Whether or not you need a Texas lawyer depends on the complexity of your family law case and whether it's opposed. If you can agree, there are hundreds of websites offering thousands of forms. Some are written by lawyers, some by uneducated buffoons; some are thorough and detailed, some are just cheap. Knowing which to buy can be a quandary. How to find good legal forms? Buy a set written by lawyers and then hire a lawyer to review your work. (We recommend www.uslegalforms.com for thorough legal forms).
Many legal problems can be worked out using common sense, but sometimes logical and thoughtful problem solving still runs afoul of archaic legal requirements. As a result, it's best to hire a lawyer to review your forms, think through the problems that are likely to arise, and come up with a plan for a successful resolution. And all that can be done on a "pay for what you use" basis.
What if I can only afford to pay a lawyer for just a part of my family law case in Texas?
Many state bar associations (the groups who regulate lawyers) now permit "unbundled" legal services -- in other words, hiring a lawyer for just a part of a legal job. That means the lawyers earn less than if they did every bit of the work presented, but the consumer doesn't pay the entire fee.

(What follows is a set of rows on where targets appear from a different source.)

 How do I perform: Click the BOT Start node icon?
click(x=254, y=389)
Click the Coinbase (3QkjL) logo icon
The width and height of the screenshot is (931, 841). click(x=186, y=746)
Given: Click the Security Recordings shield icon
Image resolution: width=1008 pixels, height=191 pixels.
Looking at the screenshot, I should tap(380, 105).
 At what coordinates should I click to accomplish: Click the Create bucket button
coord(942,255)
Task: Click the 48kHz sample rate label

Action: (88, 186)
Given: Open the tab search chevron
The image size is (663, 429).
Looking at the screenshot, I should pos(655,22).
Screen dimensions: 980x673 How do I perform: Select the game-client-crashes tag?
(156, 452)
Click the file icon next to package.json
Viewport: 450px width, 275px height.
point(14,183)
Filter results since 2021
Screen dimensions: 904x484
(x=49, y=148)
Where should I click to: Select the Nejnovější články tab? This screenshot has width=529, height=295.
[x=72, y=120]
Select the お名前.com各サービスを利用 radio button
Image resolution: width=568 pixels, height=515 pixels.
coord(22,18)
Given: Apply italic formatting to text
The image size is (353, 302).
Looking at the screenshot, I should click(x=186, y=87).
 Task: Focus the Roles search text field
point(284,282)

The flip side of this, however, is that the consumer who prepares his own paperwork can only blame himself if something goes wrong with it. Lawyers willing to work on an "unbundled" basis recognize that the cost of complete legal services may be more than some consumers can afford and they are willing to help people get through their concerns on a cost-effective basis. Many lawyers resist this concept, feeling that legal expertise is critical for all matters. But attorneys who understand the reality of our current economy are far more willing to create litigation plans, educate, coach and guide people through their worries, as long as clients understand the limitations to this level of help.